Çevik Bir'den Milliyet Gazetesi yönetimine: Albright'ın açıklamasını neden bu kadar büyüttünüz? Şimdi oraya da mı iki general göndermem gerekiyor?.. (Milliyet, ertesi gün haberleriyle kendini affettirdi)

Mehmet Barlas: Bana Taha Akyol anlattı: "Çevik Bir Aydın Doğan'ı eleştiriyor. 'Gazetendeki bazı yazarlar türban konusunda, genç kızların başörtüsü konusunda yanlış yazıyor' diyor. Aydın Bey, Çevik Bir'e 'gel kendileri ile konuş' diyor. Bunun üzerine Çevik Bir gazeteye geliyor. Genelkurmay ikinci başkanı yazarlar ile toplantı yapıyor. Taha Akyol kendisine soruyor. 'Niye Türk toplumunun geleneklerine bu kadar karşı çıkıyorsunuz? Bunun için Türkiye'de çok değerli sosyologlar var. Niye onlara danışmıyorsunuz?' diyor. Çevik Bir de 'Eğer sosyologlara danışırsak bu konudaki kararlılığımız dağılır.' diyor.
____________________
**Alıştırma görevleri:**
**1.** Alıntılanan metindeki "Mehmet Barlas: Bana Taha Akyol anlattı" diye başlayan paragrafı temel bilgilerini koruyarak madde listesi hâlinde yeniden yazın.
**2.** Alıntılanan metinde "Mehmet Barlas: Bana" sözleriyle başlayıp "kararlılığımız dağılır.' diyor." sözlerine kadar devam eden bölümü aynen aktarın.
**3.** Lütfen alıntılanan metinde adıyla anılan bütün kişileri listeleyin.
____________________
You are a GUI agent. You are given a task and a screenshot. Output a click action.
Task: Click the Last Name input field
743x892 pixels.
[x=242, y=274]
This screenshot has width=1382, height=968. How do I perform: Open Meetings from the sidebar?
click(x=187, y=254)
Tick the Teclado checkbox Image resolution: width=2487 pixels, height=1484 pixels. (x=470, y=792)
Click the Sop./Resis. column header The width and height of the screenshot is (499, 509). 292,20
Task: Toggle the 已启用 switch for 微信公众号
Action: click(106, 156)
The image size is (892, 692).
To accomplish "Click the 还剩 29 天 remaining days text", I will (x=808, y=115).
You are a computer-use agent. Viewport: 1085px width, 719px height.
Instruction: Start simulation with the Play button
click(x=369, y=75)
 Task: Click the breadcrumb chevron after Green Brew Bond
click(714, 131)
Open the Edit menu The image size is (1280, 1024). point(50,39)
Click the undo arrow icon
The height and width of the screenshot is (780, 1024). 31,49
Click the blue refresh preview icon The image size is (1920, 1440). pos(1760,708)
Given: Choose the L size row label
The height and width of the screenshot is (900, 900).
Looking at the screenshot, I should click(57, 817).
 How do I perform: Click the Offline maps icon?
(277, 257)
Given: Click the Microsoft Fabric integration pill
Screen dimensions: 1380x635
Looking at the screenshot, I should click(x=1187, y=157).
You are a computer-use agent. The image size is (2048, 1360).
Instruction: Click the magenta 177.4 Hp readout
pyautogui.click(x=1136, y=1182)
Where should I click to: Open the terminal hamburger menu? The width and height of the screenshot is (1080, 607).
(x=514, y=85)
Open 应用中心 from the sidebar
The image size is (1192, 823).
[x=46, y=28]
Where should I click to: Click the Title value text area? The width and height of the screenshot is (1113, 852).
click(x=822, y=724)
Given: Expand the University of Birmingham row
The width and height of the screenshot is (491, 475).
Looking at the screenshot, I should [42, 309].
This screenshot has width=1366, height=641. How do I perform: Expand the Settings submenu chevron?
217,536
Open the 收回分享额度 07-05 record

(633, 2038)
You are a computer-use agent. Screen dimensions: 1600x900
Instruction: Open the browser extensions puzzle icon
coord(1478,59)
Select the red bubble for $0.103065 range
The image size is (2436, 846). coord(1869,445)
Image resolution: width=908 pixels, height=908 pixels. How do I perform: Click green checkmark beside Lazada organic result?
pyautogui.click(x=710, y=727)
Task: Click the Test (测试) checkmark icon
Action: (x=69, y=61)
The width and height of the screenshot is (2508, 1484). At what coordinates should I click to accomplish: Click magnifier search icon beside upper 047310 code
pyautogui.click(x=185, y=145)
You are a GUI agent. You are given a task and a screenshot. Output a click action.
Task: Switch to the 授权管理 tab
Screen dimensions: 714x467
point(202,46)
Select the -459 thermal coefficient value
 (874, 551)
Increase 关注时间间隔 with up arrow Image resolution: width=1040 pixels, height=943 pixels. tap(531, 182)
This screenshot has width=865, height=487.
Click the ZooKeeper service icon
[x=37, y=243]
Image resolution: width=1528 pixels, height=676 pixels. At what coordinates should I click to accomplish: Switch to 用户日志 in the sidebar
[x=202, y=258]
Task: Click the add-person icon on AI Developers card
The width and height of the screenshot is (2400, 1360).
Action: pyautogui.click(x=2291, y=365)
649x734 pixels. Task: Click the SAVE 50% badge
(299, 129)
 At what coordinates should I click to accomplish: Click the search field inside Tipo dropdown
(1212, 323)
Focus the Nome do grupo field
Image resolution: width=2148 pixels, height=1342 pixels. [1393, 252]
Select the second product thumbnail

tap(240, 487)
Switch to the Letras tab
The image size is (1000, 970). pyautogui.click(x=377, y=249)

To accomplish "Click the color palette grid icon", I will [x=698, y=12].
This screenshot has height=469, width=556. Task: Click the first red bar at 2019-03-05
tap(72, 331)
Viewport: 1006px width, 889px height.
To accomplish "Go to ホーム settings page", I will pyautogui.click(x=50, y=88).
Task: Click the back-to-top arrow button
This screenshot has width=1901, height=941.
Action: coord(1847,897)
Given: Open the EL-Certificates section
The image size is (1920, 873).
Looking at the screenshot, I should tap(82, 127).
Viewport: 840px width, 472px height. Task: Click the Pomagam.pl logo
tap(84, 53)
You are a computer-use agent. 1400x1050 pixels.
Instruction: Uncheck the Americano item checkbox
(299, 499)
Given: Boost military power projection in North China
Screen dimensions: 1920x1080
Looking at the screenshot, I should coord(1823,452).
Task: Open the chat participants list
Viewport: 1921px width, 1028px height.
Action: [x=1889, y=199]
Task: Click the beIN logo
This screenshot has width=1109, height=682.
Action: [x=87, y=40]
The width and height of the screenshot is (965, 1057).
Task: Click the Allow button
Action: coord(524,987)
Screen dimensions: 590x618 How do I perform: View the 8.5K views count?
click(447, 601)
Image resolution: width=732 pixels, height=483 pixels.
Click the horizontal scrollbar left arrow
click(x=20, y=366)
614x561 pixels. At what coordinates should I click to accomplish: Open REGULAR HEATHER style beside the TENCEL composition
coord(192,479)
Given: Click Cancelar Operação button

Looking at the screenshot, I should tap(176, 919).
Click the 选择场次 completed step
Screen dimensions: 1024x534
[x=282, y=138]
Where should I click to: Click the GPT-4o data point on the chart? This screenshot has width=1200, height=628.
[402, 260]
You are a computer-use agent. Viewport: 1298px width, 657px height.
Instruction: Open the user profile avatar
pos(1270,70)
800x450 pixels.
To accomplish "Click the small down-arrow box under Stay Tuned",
____________________
**Görev çözümleri:**
**1.**
- Mehmet Barlas, olayı Taha Akyol'dan dinlediğini söylüyor.
- Çevik Bir, Aydın Doğan'ı eleştiriyor. Gerekçesi, gazetedeki bazı yazarların türban ve genç kızların başörtüsü konusunda yanlış yazması.
- Aydın Doğan, Çevik Bir'i gelip yazarlarla konuşmaya çağırıyor.
- Genelkurmay ikinci başkanı Çevik Bir gazeteye geliyor ve yazarlarla toplantı yapıyor.
- Taha Akyol ona iki soru soruyor: Türk toplumunun geleneklerine neden bu kadar karşı çıkıyorlar ve değerli sosyologlara neden danışmıyorlar?
- Çevik Bir, sosyologlara danışırlarsa bu konudaki kararlılıklarının dağılacağını söylüyor.

**2.**
Mehmet Barlas: Bana Taha Akyol anlattı: "Çevik Bir Aydın Doğan'ı eleştiriyor. 'Gazetendeki bazı yazarlar türban konusunda, genç kızların başörtüsü konusunda yanlış yazıyor' diyor. Aydın Bey, Çevik Bir'e 'gel kendileri ile konuş' diyor. Bunun üzerine Çevik Bir gazeteye geliyor. Genelkurmay ikinci başkanı yazarlar ile toplantı yapıyor. Taha Akyol kendisine soruyor. 'Niye Türk toplumunun geleneklerine bu kadar karşı çıkıyorsunuz? Bunun için Türkiye'de çok değerli sosyologlar var. Niye onlara danışmıyorsunuz?' diyor. Çevik Bir de 'Eğer sosyologlara danışırsak bu konudaki kararlılığımız dağılır.' diyor.

**3.**
- Çevik Bir
- Albright
- Mehmet Barlas
- Taha Akyol
- Aydın Doğan